▶ [Exercise task]: Could you copy, word for word, only the records starting with the line that contains "963x360 pixels. How do I perform: Click the 0" and going on through the line that contains "click(x=90, y=113)"?

------------

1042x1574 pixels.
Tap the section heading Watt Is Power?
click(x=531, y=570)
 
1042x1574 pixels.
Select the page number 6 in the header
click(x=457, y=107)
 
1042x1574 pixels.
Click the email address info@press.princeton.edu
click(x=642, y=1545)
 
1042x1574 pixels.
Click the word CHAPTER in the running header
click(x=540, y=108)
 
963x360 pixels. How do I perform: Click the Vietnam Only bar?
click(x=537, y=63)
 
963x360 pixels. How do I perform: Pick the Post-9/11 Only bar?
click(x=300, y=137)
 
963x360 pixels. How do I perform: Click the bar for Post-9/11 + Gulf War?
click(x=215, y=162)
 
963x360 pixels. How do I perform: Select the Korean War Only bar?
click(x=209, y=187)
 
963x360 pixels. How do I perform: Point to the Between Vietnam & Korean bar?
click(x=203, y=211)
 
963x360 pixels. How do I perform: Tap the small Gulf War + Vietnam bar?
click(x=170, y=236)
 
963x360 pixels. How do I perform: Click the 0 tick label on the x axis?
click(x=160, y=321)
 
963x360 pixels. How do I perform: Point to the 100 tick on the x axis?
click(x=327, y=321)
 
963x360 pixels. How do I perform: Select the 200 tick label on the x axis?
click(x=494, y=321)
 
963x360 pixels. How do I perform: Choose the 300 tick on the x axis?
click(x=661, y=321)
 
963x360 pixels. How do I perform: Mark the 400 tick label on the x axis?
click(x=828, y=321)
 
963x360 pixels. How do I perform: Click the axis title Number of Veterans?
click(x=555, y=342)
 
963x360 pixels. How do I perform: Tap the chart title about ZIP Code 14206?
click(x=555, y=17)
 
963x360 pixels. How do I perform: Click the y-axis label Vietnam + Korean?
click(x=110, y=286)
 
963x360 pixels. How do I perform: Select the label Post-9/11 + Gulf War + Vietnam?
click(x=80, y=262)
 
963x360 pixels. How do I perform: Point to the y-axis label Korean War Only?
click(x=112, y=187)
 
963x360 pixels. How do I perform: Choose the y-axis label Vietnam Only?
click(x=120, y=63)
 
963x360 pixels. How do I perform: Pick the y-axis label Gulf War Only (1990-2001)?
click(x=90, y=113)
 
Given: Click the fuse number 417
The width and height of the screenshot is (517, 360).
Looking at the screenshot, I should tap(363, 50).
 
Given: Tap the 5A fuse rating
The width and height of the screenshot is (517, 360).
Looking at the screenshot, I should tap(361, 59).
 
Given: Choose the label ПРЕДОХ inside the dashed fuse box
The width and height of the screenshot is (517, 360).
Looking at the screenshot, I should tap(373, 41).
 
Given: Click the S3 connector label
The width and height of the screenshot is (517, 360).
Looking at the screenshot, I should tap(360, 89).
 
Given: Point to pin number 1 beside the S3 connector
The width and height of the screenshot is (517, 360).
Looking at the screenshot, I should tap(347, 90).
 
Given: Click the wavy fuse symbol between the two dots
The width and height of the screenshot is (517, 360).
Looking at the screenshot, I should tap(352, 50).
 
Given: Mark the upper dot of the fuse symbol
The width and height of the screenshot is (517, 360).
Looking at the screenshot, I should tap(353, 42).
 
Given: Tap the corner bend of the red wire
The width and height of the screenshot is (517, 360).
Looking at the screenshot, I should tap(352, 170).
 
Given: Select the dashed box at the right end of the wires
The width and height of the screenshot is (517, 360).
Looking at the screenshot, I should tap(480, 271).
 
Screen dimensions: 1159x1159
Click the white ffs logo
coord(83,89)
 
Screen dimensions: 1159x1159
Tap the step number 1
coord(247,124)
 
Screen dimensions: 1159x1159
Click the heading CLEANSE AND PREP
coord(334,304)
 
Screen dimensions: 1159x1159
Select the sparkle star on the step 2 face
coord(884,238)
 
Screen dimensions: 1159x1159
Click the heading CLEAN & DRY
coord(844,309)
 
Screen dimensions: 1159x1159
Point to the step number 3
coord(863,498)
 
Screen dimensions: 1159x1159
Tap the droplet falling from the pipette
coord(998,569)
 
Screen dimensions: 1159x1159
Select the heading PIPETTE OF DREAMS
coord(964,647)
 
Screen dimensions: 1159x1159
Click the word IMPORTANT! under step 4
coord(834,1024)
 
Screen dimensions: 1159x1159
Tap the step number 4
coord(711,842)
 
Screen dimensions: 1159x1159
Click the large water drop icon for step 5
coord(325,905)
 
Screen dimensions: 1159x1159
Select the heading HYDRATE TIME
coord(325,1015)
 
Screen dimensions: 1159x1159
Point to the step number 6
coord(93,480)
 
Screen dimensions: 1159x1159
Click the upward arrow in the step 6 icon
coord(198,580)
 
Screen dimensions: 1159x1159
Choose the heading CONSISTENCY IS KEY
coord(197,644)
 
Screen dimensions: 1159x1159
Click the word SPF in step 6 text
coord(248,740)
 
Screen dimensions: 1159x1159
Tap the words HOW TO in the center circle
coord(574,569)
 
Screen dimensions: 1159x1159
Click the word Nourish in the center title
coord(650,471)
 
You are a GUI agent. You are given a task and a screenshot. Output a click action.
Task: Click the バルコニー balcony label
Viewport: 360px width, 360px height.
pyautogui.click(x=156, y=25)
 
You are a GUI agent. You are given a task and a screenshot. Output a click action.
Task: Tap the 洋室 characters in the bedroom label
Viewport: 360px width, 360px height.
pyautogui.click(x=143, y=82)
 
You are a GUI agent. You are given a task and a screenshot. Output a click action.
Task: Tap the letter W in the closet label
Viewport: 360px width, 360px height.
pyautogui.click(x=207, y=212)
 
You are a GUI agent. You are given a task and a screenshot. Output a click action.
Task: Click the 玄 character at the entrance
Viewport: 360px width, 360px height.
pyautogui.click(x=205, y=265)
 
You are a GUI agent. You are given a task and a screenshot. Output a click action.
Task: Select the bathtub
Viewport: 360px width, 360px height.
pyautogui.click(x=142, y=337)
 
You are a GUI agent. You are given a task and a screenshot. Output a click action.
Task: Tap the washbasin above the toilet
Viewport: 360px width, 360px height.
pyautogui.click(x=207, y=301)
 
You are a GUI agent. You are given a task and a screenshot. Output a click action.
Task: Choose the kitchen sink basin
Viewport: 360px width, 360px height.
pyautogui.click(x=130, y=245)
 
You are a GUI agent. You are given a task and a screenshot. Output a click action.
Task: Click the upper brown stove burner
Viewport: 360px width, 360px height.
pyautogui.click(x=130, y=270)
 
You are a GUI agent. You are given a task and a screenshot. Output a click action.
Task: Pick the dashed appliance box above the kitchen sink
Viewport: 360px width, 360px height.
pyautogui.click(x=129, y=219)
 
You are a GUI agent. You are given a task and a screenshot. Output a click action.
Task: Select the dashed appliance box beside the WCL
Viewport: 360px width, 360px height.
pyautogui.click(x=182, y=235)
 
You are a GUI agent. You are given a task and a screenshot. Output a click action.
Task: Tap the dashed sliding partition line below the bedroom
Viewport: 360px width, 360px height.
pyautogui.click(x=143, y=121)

------------

▶ [Response to this exercise]:
963x360 pixels. How do I perform: Click the 0 tick label on the x axis?
click(x=160, y=321)
 
963x360 pixels. How do I perform: Point to the 100 tick on the x axis?
click(x=327, y=321)
 
963x360 pixels. How do I perform: Select the 200 tick label on the x axis?
click(x=494, y=321)
 
963x360 pixels. How do I perform: Choose the 300 tick on the x axis?
click(x=661, y=321)
 
963x360 pixels. How do I perform: Mark the 400 tick label on the x axis?
click(x=828, y=321)
 
963x360 pixels. How do I perform: Click the axis title Number of Veterans?
click(x=555, y=342)
 
963x360 pixels. How do I perform: Tap the chart title about ZIP Code 14206?
click(x=555, y=17)
 
963x360 pixels. How do I perform: Click the y-axis label Vietnam + Korean?
click(x=110, y=286)
 
963x360 pixels. How do I perform: Select the label Post-9/11 + Gulf War + Vietnam?
click(x=80, y=262)
 
963x360 pixels. How do I perform: Point to the y-axis label Korean War Only?
click(x=112, y=187)
 
963x360 pixels. How do I perform: Choose the y-axis label Vietnam Only?
click(x=120, y=63)
 
963x360 pixels. How do I perform: Pick the y-axis label Gulf War Only (1990-2001)?
click(x=90, y=113)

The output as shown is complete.